* **Written instruction**:
Please show each line in the listing below that contains the string "Task".

Entries taken from a collection
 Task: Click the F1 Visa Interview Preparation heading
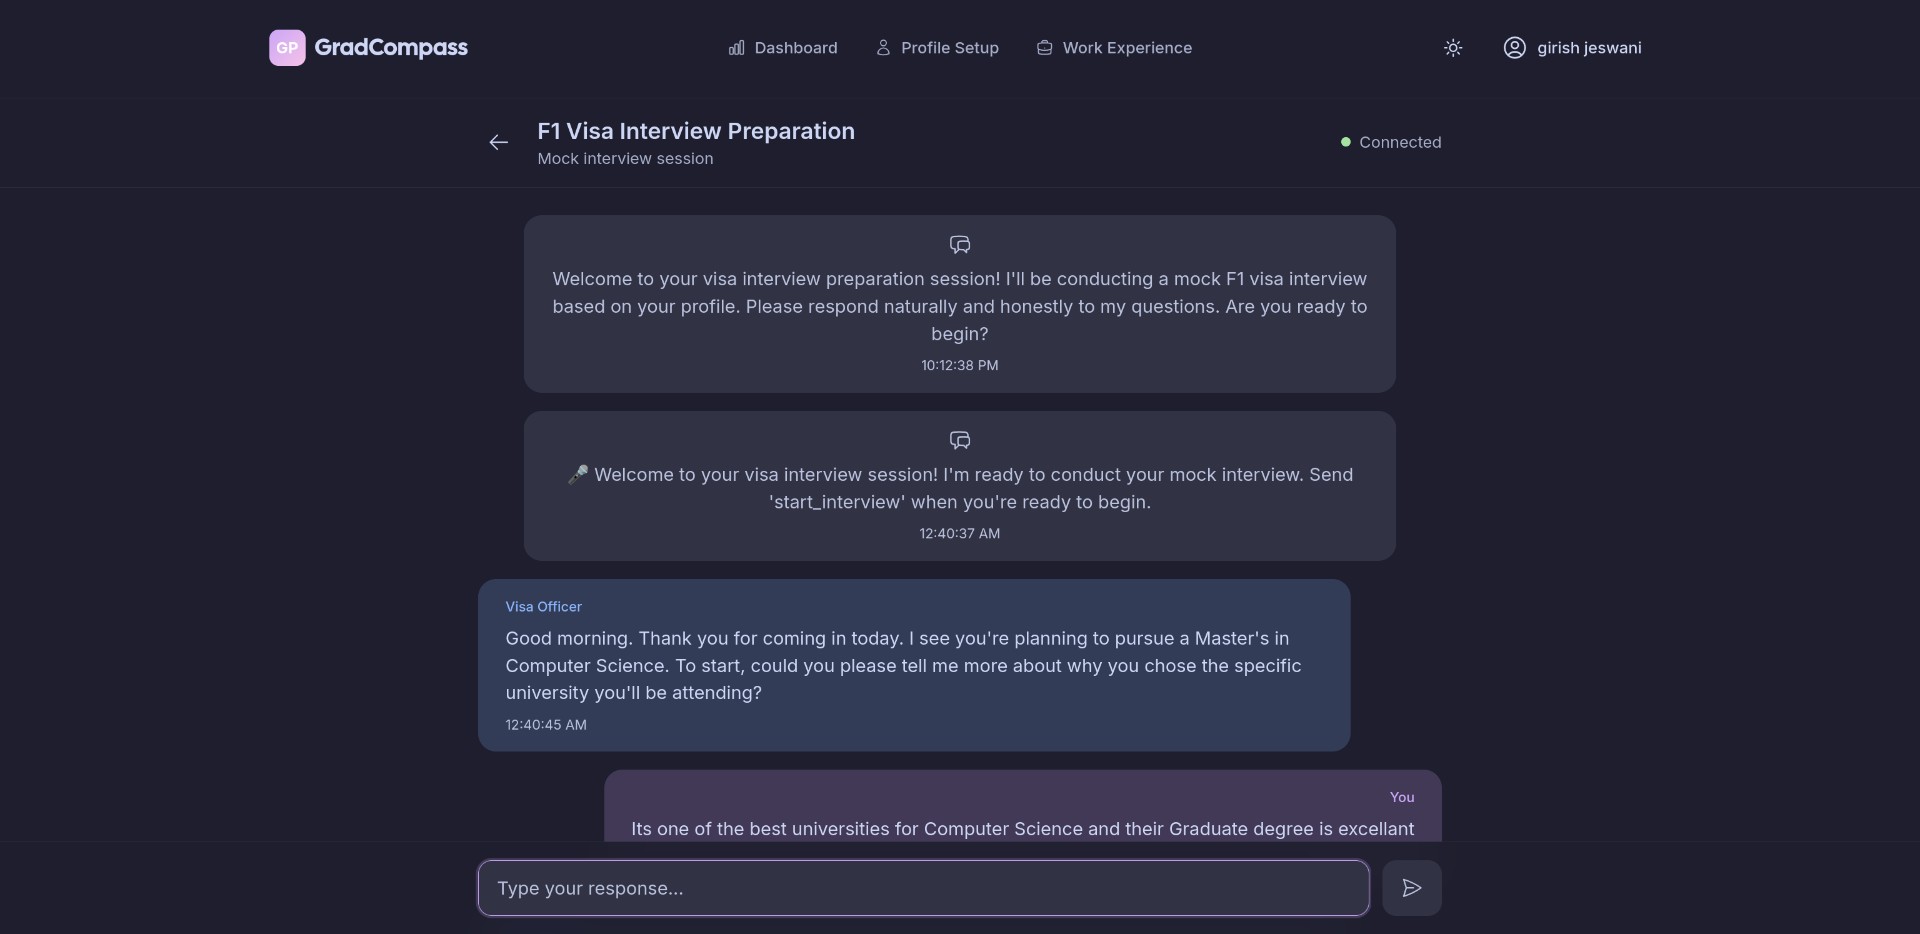pos(696,131)
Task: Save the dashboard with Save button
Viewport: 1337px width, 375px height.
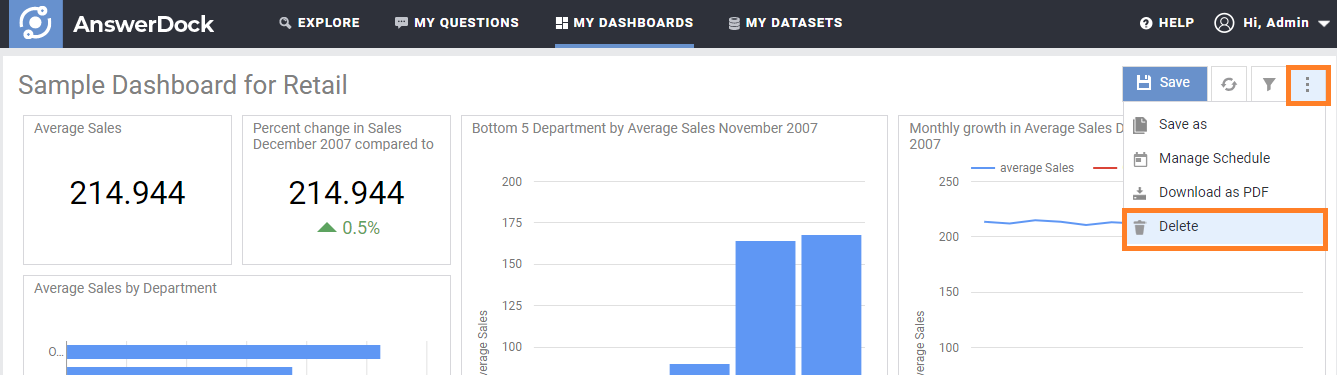Action: pyautogui.click(x=1164, y=84)

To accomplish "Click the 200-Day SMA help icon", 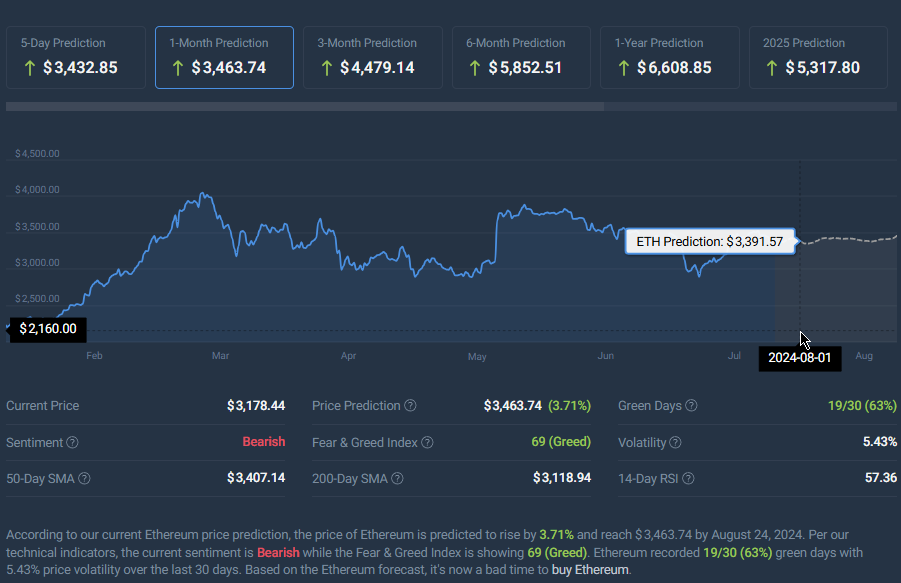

* **Solution for this problem**:
 Task: Click the F1 Visa Interview Preparation heading
Task: Save the dashboard with Save button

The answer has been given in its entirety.